The hook is intentionally always installed. The only case it catches is breakpoint() called from workflow code without debug_mode set, which is #1104's original silent hang. Gating on debug_mode would remove the error in exactly the scenario we want to convert from silent hang to loud error.
When debug_mode is on, the dispatch fix routes the workflow to MainThread, so the hook's temporal_workflow_* check never matches and it just delegates. No observable change.

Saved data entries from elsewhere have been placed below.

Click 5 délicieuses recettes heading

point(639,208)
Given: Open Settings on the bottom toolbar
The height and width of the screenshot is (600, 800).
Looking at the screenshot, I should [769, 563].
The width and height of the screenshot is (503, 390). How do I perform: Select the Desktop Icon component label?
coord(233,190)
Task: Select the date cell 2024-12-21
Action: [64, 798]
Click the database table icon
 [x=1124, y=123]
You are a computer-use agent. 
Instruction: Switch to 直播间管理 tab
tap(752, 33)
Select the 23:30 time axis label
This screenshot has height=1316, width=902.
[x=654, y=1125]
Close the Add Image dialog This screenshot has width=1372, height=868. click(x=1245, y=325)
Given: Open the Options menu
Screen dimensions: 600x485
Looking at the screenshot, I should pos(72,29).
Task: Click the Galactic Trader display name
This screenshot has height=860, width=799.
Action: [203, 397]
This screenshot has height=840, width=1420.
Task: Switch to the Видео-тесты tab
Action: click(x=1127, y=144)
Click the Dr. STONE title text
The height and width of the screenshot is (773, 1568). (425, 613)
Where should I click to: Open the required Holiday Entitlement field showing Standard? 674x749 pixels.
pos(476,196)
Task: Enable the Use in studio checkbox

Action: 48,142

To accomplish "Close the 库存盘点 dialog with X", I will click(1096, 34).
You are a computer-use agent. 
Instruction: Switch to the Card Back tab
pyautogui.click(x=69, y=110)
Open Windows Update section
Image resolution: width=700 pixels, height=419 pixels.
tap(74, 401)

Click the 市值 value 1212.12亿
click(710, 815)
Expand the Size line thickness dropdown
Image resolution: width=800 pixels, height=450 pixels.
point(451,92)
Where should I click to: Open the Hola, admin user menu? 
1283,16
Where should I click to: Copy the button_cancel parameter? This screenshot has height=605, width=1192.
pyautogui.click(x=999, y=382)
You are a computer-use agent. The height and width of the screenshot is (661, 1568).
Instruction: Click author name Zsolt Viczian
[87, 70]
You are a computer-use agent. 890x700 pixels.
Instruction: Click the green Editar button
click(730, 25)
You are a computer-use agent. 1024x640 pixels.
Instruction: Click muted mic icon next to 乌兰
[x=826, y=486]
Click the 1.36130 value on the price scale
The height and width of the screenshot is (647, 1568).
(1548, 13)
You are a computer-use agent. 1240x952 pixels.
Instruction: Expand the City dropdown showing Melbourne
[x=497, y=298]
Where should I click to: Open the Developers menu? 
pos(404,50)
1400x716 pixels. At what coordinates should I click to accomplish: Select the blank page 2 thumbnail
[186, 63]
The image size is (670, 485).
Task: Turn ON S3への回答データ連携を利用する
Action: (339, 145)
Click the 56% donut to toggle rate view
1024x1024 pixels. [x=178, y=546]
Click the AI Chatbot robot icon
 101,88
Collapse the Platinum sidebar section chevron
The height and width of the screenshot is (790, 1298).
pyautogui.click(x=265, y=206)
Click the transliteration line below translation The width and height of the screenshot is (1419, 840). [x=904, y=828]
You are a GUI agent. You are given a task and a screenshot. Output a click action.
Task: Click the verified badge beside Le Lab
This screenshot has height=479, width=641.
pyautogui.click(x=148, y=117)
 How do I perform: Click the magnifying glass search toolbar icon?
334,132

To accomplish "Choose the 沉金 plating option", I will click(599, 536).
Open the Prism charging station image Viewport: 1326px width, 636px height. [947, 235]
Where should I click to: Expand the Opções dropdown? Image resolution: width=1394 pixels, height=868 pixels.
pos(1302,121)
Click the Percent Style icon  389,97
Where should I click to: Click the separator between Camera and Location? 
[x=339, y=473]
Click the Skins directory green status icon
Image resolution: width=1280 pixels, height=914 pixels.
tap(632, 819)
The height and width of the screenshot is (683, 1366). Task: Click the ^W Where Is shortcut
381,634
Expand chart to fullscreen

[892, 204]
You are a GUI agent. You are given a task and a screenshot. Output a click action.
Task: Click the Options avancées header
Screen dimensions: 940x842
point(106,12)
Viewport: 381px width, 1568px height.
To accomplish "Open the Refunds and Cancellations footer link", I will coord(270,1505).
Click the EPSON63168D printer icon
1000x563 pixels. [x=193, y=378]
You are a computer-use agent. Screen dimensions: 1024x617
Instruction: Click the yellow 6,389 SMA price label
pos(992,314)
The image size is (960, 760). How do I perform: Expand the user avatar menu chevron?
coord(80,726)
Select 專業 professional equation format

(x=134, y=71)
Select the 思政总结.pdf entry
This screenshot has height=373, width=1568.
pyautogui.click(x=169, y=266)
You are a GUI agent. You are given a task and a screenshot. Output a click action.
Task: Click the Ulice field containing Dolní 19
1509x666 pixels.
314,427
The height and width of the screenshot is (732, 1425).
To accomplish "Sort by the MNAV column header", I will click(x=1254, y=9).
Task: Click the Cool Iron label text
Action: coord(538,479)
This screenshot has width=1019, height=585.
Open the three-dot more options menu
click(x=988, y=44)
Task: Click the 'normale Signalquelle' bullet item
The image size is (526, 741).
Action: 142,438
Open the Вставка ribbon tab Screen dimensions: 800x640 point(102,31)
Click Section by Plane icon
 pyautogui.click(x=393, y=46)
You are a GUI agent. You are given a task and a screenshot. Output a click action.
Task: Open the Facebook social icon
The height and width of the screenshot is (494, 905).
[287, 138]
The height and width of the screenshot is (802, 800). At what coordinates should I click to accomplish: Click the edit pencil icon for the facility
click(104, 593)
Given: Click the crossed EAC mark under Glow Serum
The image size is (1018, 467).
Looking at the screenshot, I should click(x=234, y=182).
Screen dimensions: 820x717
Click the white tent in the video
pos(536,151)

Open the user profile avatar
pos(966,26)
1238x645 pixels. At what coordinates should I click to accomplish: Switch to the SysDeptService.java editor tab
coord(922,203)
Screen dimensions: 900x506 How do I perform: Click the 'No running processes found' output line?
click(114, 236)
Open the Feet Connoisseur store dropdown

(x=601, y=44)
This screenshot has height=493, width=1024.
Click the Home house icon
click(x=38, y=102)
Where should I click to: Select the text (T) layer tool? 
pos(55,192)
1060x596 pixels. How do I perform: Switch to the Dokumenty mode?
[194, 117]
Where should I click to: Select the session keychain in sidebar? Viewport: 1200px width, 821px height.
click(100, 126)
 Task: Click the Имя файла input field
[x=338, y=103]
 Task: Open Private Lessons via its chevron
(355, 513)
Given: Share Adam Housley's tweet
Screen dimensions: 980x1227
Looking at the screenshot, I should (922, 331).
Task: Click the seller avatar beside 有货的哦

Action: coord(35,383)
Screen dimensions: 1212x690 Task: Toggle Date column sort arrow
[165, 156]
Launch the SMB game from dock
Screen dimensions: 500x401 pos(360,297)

Maybe I add a code comment making the always-on rationale explicit?
What was changed
When
debug_mode=Trueon the Worker (orTEMPORAL_DEBUG=1),breakpoint()inside workflow code now opens an interactive pdb prompt — including from a sandboxed workflow run underpytest. Four pieces:loop.call_soonto avoid nesting inside the dispatch task's__step()), so pdb'sinput()reaches the TTY.breakpointis removed from the sandbox's invalid builtins so the call can reach the worker hook. Nothing else is relaxed.q/ Ctrl-D to continue the workflow instead of failing it withBdbQuit.sys.breakpointhook. Callingbreakpoint()from a workflow worker thread withoutdebug_moderaises a clearRuntimeErrorinstead of silently hanging.When
debug_modeis not set, the worker's dispatch and sandbox config are unchanged. The defensive hook replaces a silent hang with a clear error — strictly an improvement, not a change to working code.Why?
breakpoint()andpdb.set_trace()inside workflow code silently hang today. Three overlapping issues:ThreadPoolExecutorthread, so pdb'sinput()can't read the controlling TTY.breakpointas non-deterministic, so the call doesn't reach the debugger.cmdlooptouches more sandbox-restricted internals at runtime (e.g.readline.get_completer) — relaxing the builtin alone isn't enough.Direct synchronous activation from the dispatch coroutine doesn't work on Python 3.14:
The dispatch task is mid-
__step()whenworkflow.activatetries to step the workflow's own task; 3.14 refuses.await futureafterloop.call_soonsuspends the dispatch task first.Complements #1249 (sandbox passthrough for IDE debuggers). Independent change, different debugger.
Checklist
Closes Setting debug_mode in a Worker still doesn't allow the user of breakpoints #1104
How was this tested:
tests/worker/test_breakpoint_hang.py— five tests covering thread placement (both modes), breakpoint in a sandboxed workflow lands at the user's frame with locals visible,q/Ctrl-D continues cleanly, defensive hook raises. 5/5 pass on Python 3.13 and 3.14.breakpoint()into any workflow'srun()body, run viapytest -s(or a standalonepythonscript), confirm the(Pdb)prompt opens at the user's frame with locals in scope.breakpoint()/pdb" subsection to the README under Workflow Sandbox, with a runnable example and the workflow-task-timeout caveat.